Texto extraído
____

Com relação ao mercado regional, quais as condições para os negócios?
Zagonel – A situação não é totalmente favorável. Na nossa região temos um grande número de empresas e muita oferta de imóveis. O momento é favorável para quem compra. Há estoques e os preços estão baixos. Na medida em que a economia voltar a crescer, haverá maior valorização dos imóveis.
André de Nunes – Economista chefe da Fiergs
“Podemos afirmar que o setor inicia um processo de retomada”
A cadeia da construção é heterogênea, com a participação de diversos setores produtivos. Se trata de um investimento de médio e longo prazo, que precisa de estabilidade econômica, afirma o economista. Ainda com um cenário incerto, André de Nunes acredita ser necessário manter a agenda de reformas estruturantes do país.
A Hora – Após o baque das primeiras semanas da pandemia, qual é o cenário da indústria da construção civil?
André de Nunes – De fato, o impacto mais intenso, não só na construção como em toda a atividade, ocorreu nos meses de março e abril. Em maio já vimos que a queda foi menos intensa e em junho também.
Ainda assim, a produtividade está abaixo do usual nas indústrias gaúchas, mesmo que a construção tenha tido menos restrições.
Para os próximos meses, vemos que há uma possibilidade de crescimento gradual. Ainda que não seja uma recuperação com grande confiança e vigor conforme os empresários relatam na pesquisa da sondagem industrial. Sobre a intenção de investir e lançar novos empreendimentos, os resultados são mais positivos.
De que maneira a construção civil pode ser uma das condutoras da retomada econômica do país, do estado e das regiões, como o Vale?
Nunes – O setor é intenso em mão de obra. Mobiliza uma grande cadeia de fornecimentos, seja de bens industriais ou de serviços. Acaba que a construção é um setor fundamental à retomada econômica em todos os níveis, pois há uma grande gama de prestadores de serviços, terceirizados, de empresas menores e regionais envolvidas na cadeia.
Primeiro a alta demanda de mão de obra e de serviços especializados. A utilização de empresas de médio e pequeno porte e a mobilização da cadeia de suprimento e transporte. Isso faz com que se movimente muito a economia das regiões na medida em que haja uma retomada das construções. Em termos agregados acaba por contribuir ao crescimento do país.
Por que o setor é considerado o “espelho econômico” de um país?
Nunes – A construção civil representa cerca de 20% do PIB da indústria gaúcha. Mas é importante ter em mente que esse setor tem efeitos de encadeamento muito grande. Grande parte da manufatura de aço, de plástico, materiais elétricos, cerâmicas fazem parte disso. Ou seja, são várias indústrias que contribuem e dependem da atividade de construção. Então, em termos indiretos a representação econômica é ainda maior que os 20%.

____

Dados fornecidos
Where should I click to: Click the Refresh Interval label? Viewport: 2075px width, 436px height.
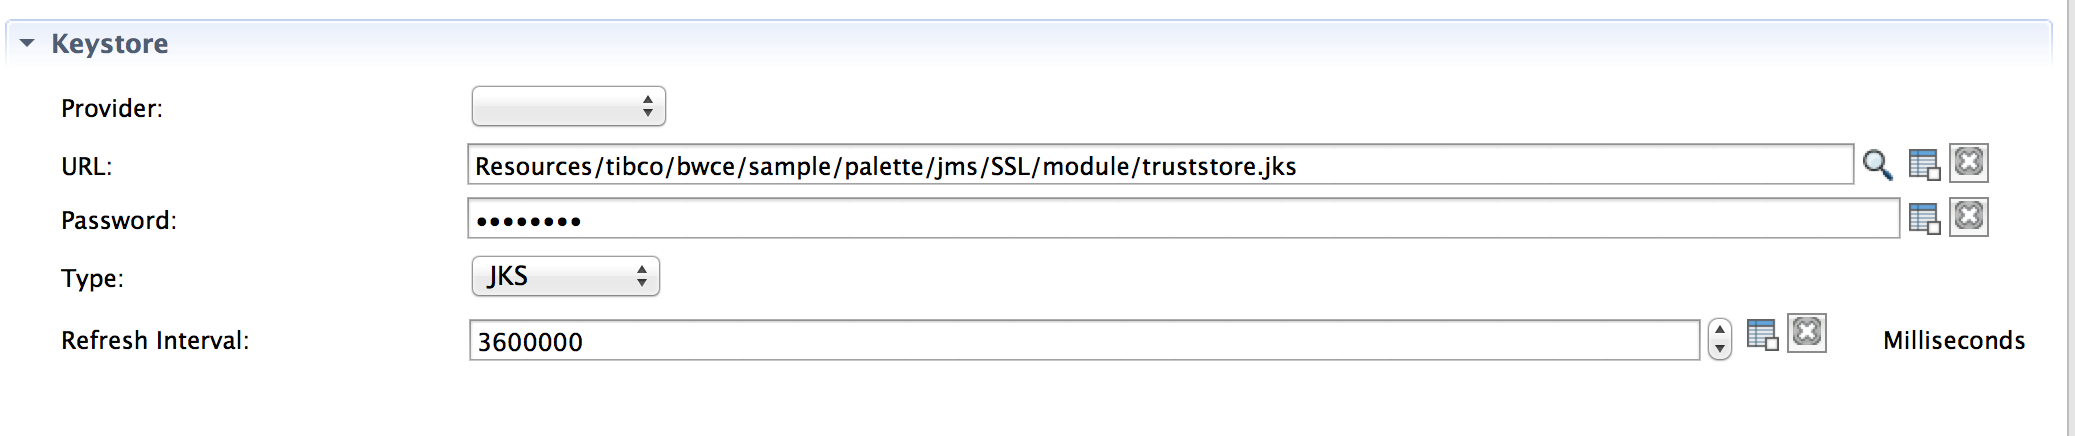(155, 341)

____

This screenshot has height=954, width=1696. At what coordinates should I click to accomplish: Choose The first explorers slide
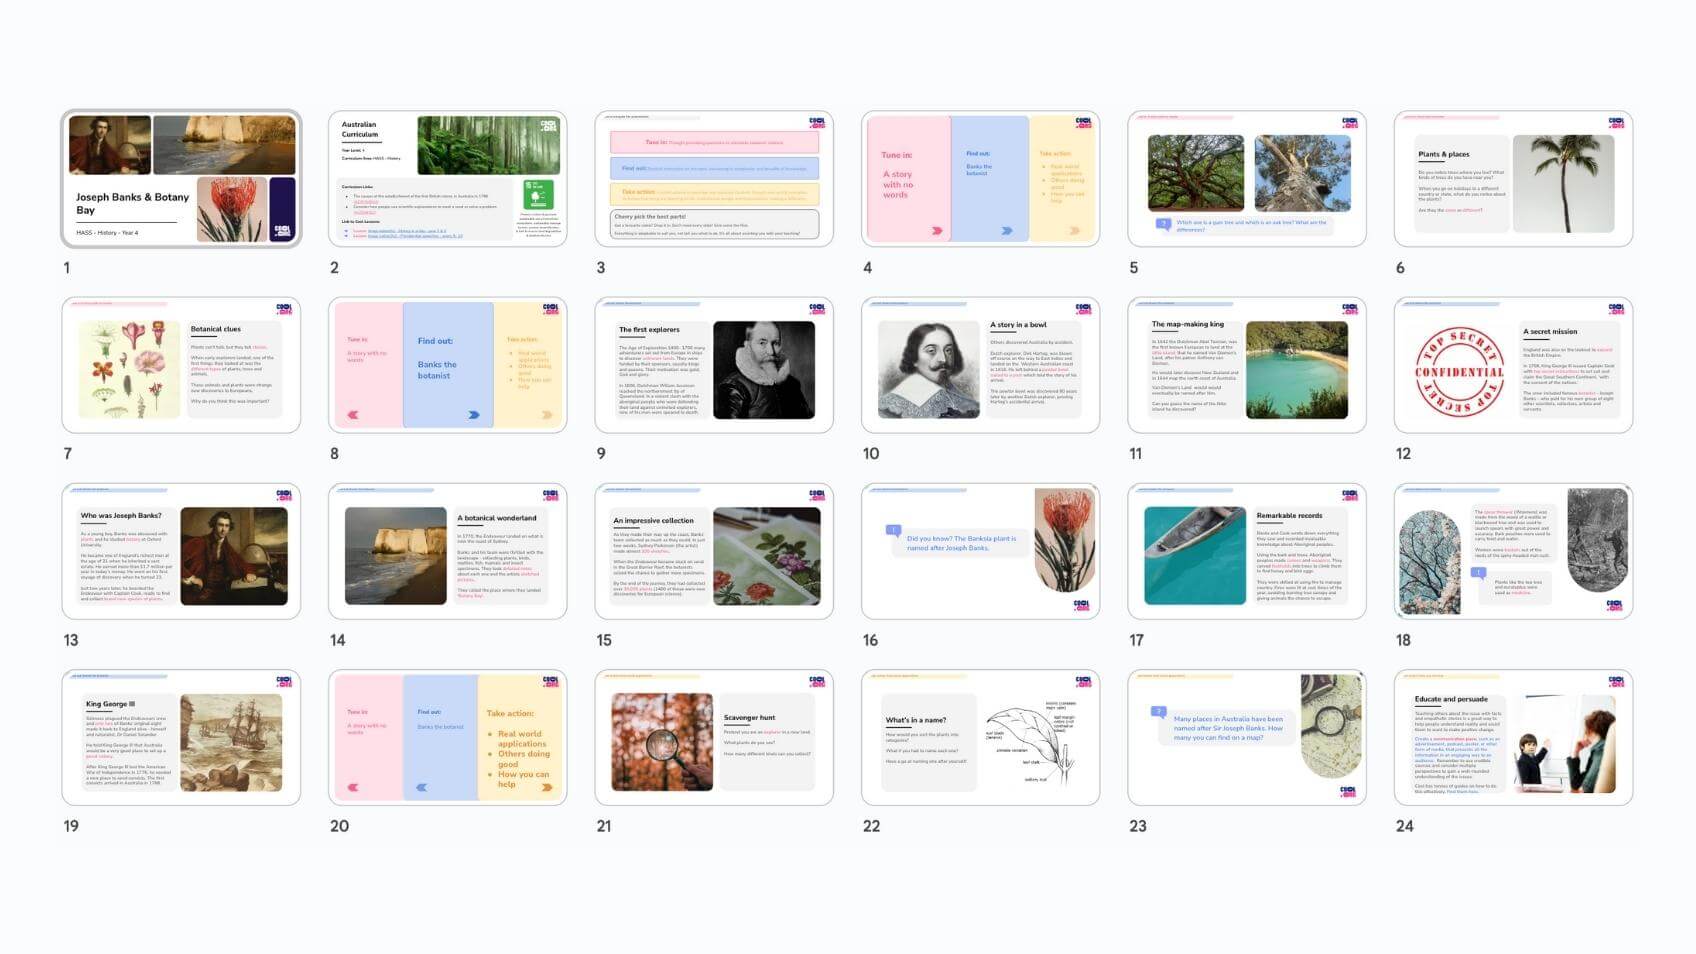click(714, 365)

____

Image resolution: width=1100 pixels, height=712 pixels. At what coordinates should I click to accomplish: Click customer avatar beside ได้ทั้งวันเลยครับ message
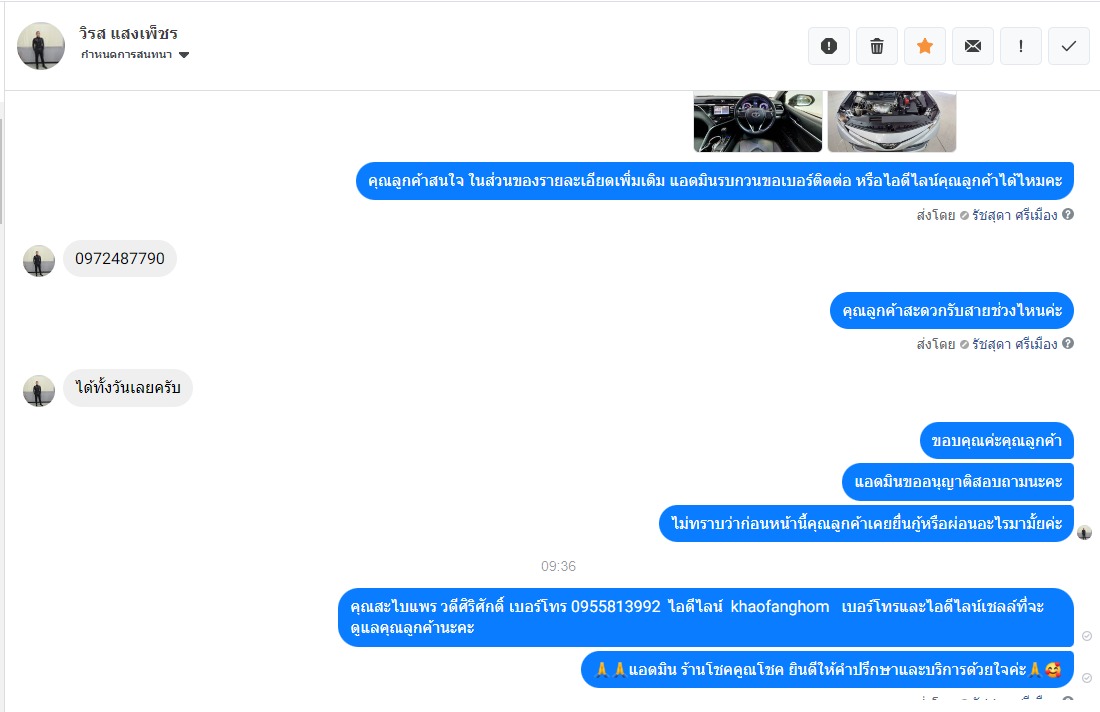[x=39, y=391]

____

Descrição da tarefa
De acordo com o texto extraído, que parcela do PIB da indústria gaúcha a construção civil representa?

Resposta da tarefa
Cerca de 20% do PIB da indústria gaúcha.